2011 feiert der Stapelburger Heinrich Bruns seinen 99.Geburtstag. Älter als er ist in Stapelburg niemand. Nach wie vor nimmt er gern an dem Geschehen im Ort teil. Und rückblickend ist seine Familie heilfroh, dass er bereits 1999 damit begann, sein gleichermaßen interessantes, wie spannendes Leben aufzuschreiben.

Stapelburg. Heinrich Bruns ist mit seinen 98 Lenzen ein echtes Stapelburger Urgestein. Geboren wurde er 1912 in der späteren Schneiderwerkstatt Wilhelm Riefenstahls. Dort wohnt mittlerweile eines seiner zwei Enkelkinder. Bruns hat auch schon fünf Urenkel.

Geboren wurde er als Sohn eines Maurers und einer Landwirtin. Das heute bewohnte Haus hatte der Vater zwischen 1910 und 1912 selbst gebaut. Dort wohnen heute noch drei Generationen seiner Familie unter einem Dach. Das allein ist schon eine Besonderheit.

Der Vater ist bereits 1919 an den Folgen von im ersten Weltkrieg erlittenen Verletzungen in seinem Stapelburger Haus gestorben. Da war der kleine Heinrich gerade erst sieben Jahre alt.

Bruns muss ein sehr guter Schüler gewesen sein. In der Naturheilanstalt Jungborn im Eckertal wurde er als kaufmännischer Lehrling beschäftigt. Dafür hatte seinerzeit sein Lehrer maßgeblich die Weichen gestellt.

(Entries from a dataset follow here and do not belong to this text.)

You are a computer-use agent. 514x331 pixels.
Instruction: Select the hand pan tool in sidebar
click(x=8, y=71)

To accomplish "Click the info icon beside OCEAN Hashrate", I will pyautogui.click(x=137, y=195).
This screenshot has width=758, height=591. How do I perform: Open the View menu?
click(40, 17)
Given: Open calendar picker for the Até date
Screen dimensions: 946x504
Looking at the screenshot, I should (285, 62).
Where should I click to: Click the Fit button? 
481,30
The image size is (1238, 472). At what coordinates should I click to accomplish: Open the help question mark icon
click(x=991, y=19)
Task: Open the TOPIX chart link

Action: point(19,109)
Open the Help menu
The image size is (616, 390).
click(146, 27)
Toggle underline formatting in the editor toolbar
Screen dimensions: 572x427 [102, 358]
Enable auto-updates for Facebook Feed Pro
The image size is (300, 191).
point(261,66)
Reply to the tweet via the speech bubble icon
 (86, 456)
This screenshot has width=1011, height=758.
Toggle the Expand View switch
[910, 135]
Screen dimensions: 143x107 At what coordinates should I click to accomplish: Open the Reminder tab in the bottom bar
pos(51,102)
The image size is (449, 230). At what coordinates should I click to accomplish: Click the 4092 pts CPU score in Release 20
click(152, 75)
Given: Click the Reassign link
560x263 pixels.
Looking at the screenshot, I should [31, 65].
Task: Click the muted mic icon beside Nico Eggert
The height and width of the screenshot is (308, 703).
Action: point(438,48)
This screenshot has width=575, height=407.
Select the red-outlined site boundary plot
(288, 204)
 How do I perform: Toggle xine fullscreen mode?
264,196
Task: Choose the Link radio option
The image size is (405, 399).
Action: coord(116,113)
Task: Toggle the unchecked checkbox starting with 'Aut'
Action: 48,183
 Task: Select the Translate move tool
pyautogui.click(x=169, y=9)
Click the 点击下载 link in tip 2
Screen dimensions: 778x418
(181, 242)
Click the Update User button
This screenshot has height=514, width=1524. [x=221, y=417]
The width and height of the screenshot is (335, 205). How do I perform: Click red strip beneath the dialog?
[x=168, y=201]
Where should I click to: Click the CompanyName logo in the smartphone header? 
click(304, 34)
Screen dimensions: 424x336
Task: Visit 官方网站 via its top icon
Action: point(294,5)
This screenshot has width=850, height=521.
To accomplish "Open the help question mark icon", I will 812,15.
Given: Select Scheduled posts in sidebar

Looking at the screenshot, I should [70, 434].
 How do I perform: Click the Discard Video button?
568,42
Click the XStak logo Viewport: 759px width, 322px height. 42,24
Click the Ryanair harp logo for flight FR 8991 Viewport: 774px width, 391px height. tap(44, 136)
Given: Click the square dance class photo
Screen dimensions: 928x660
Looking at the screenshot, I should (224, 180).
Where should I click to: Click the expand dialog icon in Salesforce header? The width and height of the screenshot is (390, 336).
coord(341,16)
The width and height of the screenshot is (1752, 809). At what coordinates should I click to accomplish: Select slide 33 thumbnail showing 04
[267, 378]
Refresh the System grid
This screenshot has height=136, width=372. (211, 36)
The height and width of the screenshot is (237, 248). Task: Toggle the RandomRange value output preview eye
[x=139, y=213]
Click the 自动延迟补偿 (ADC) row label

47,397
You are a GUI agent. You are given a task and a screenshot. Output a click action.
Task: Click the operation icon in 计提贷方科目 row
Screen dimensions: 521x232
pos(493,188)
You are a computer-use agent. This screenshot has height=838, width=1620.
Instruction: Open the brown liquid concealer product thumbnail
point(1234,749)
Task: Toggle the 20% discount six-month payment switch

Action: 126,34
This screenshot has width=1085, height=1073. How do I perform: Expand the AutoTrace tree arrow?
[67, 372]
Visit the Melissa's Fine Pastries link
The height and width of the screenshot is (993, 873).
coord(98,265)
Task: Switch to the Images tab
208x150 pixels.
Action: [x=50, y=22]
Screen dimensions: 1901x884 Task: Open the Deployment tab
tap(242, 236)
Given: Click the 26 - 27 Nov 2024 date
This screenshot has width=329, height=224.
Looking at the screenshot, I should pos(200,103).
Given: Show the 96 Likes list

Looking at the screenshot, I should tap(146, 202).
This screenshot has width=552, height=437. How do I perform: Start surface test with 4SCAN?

Eine Episode aus dieser Zeit muss ihn nachhaltig beeindruckt haben. Bis heute huscht ein verschmitztes Lachen über sein Gesicht, wenn er sie erzählt: Als Lehrling hatte er einer Dame im Jungborn ein Telegramm zu überbringen. In der Naturheilanstalt wurde bekanntlich streng darauf geachtet, dass sich die nackten Frauen und Herren niemals direkt begegneten. Auf sein Klopfen hin, wurde ihm schwungvoll die Tür geöffnet, worauf sich der junge Bruns urplötzlich einer splitternackten Dame gegenübersah: "Ich weiß bis heute nicht mehr, ob ich ihr das Telegramm noch direkt übergeben konnte oder ob es ihr bei meiner panikartigen Flucht nicht doch flatternd vor die Füße fiel".

Kaufmannslehre prägte Laufbahn nachhaltig

Später arbeitete der blutjunge Bruns in einem Lebensmittelversand in Bad Harzburg sowie danach in Hamburg. In einer Spedition kündigte er, weil ihm der Chef zu seinen 80 Mark Monatsverdienst keine weiteren zehn zahlen wollte. Als Funker im zweiten Weltkrieg bekam Bruns mal von einem Feldwebel eine Ohrfeige. Ohne Fahrerlaubnis und jegliche Praxis hatte er einen Jeep prompt gegen einen Baum gefahren. Völlig unmilitärisch wollte er sich noch entschuldigen, was bei seinem Vorgesetzten offenbar wenig Eindruck hinterließ. Das Ende des Krieges und vom Tod Hitlers erfuhr der Nordharzer 1945 in Budapest. In Kriegsgefangenschaft musste er aber nie.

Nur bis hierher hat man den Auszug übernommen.